For years, a loud faction on X has insisted her death on January 6 was a “cold-blooded murder.” The facts, inconveniently, never seem to matter. Babbitt was inside a restricted area of the U.S. Capitol, attempting to climb through a broken window into a barricaded hallway where members of Congress were being evacuated. An armed officer stood on the other side, gun drawn, repeatedly warning her to stop. She continued forward anyway.
In most other contexts, X assures us, this is exactly the sort of situation where police are justified in using deadly force.
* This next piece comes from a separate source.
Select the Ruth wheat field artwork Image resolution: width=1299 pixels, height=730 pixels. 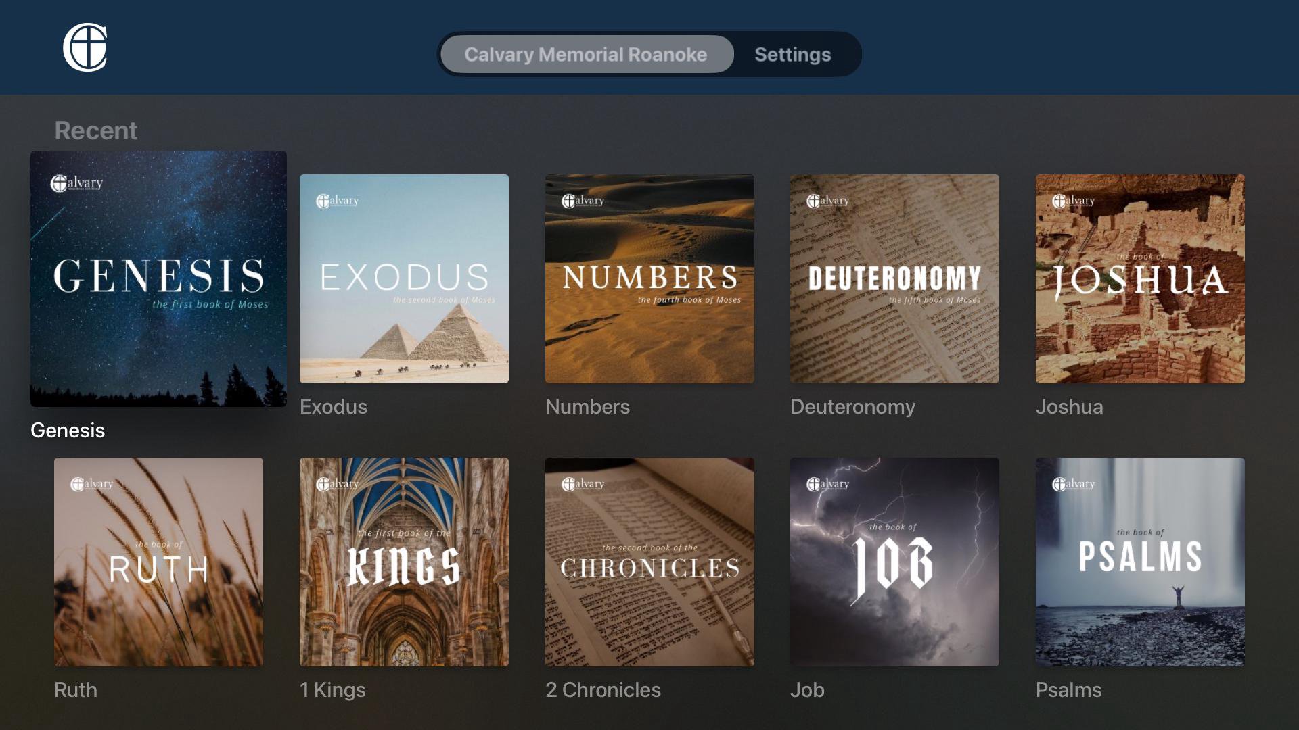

Clear warnings. A secure location. A perceived imminent threat. An officer pointing a gun and telling someone to get back.
But not here. Here, the script flips. Suddenly, warnings don’t count. The drawn weapon doesn’t count. The fact that she was moving toward officers doesn’t count. On X, this is not a tragic but lawful shooting—it is “execution,” “assassination,” and “proof the regime kills dissenters.”
Now fast-forward to Minnesota.
When a woman is shot by law enforcement while reportedly driving away from police, many of the same voices perform a remarkable rhetorical somersault. This time, the refrain is instant and absolute: “She was a threat.” Never mind that she was leaving the scene. Never mind that vehicles moving away have historically been cited as reasons not to fire. Never mind that investigations are ongoing and facts are incomplete.
On X, the verdict is already in: justified, necessary, end of discussion.
So let’s recap the unofficial doctrine.
If you move toward police, ignore commands, and face an armed officer protecting lawmakers, your death is a “murder.”
If you move away from police, in a vehicle, under disputed circumstances, your death is “obviously justified.”
This is not legal analysis. It is not moral reasoning. It is political muscle memory.
The word “murder” on X no longer describes an unlawful killing. It describes a killing that offends one’s ideological tribe. “Threat,” meanwhile, no longer refers to imminent danger—it simply means “someone I’m comfortable seeing shot.”
The tragedy, of course, is that real people died in both cases. But that reality barely registers online. On X, deaths are props, not losses. They are ammunition in a culture war where consistency is weakness and outrage is currency.
If there’s a lesson here, it’s not about January 6 or Minnesota. It’s about how easily principles evaporate when they’re no longer politically useful. On X, justice isn’t blind—it’s squinting, scrolling, and checking which side you’re on before it decides what words mean.
And once words stop meaning anything, neither does the argument.